Evaluation Metrics

The NeurIPS 2020 challenge is the newest competition around the Flatland environment.

In this edition, we are encouraging participants to develop innovative solutions that leverage reinforcement learning. The evaluation metrics and prize distribution are designed accordingly.

⚖ Evaluation metrics

In this edition, the primary metrics is the mean normalized return from your agents - the higher the better.

What is the mean normalized return?

  • The return is the sum of rewards your agents accumulate during each episode.

  • These returns are then averaged across all the evaluation episodes that take place for each submission.

  • To normalize this mean return, we scale it so that it stays in the range [-1.0, 0.0]. This makes it possible to compare results between environments of different dimensions.

In code:

normalized_reward = cumulative_reward / (self.env._max_episode_steps * self.env.get_num_agents())

The episodes finish when all the trains have reached their target, or when the maximum number of time steps is reached.
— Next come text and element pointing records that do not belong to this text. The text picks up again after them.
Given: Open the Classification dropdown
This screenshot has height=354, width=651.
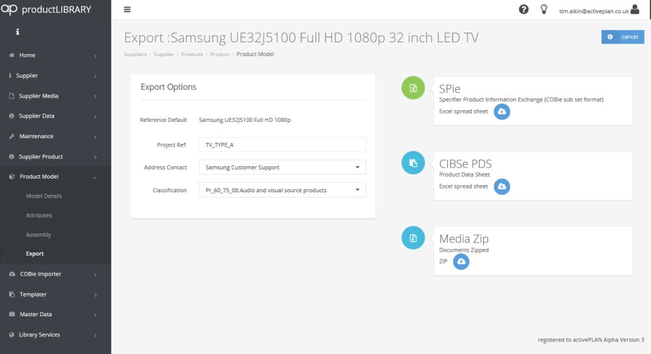Looking at the screenshot, I should [282, 190].
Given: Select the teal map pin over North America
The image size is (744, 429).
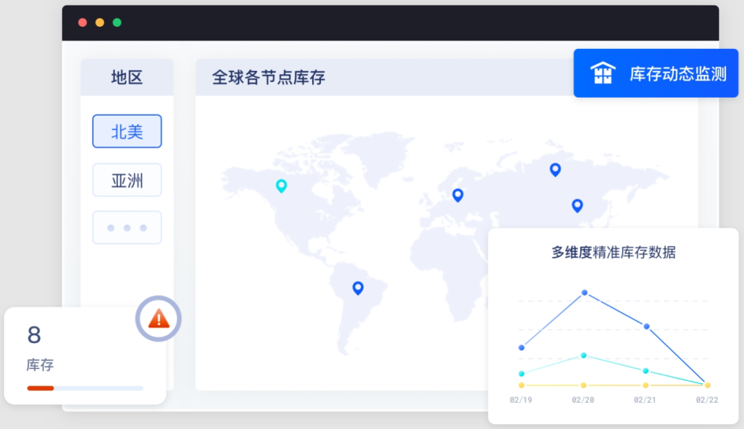Looking at the screenshot, I should 280,186.
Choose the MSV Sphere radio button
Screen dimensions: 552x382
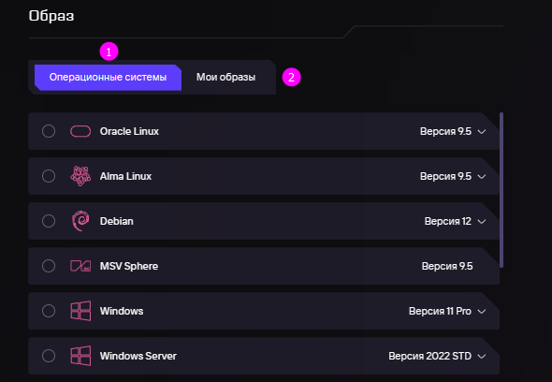click(49, 266)
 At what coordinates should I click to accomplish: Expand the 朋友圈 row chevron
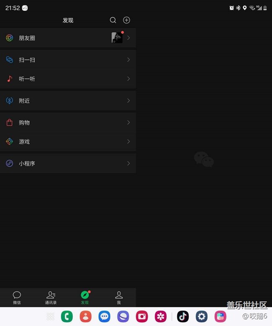(x=128, y=38)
Therefore:

  • The minimum possible value (ie worst possible) is -1.0, which occurs if none of the agents reach their goal during the episode.

  • The maximum possible value (ie best possible) is 0.0, which would occur if all the agents would reach their targets in one time step, which is generally not achievable.

You can read more about the reward structure in the environment documentation.

⏱ Time limits

The agents have to act within strict time limits:

  • You are allowed up to 5 minutes of initial planning time before any agent moves.

  • Beyond that point, the agents have 5 seconds per time step to indicate their next actions, no matter the number of agents.

  • The full evaluation has 8 hours to finish.

Warning

If at any time the agents fail to act in time, the whole submission will fail!

The agents are evaluated in a container with access to 4 CPU cores (4 hyper-threads of an Intel Xeon E5 v3 at 2.3 GHz base, 3.8 GHz single core max turbo) and 15 GB of main memory. It is also possible to get access to a GPU, contact the organizers if your approach could take advantage of one.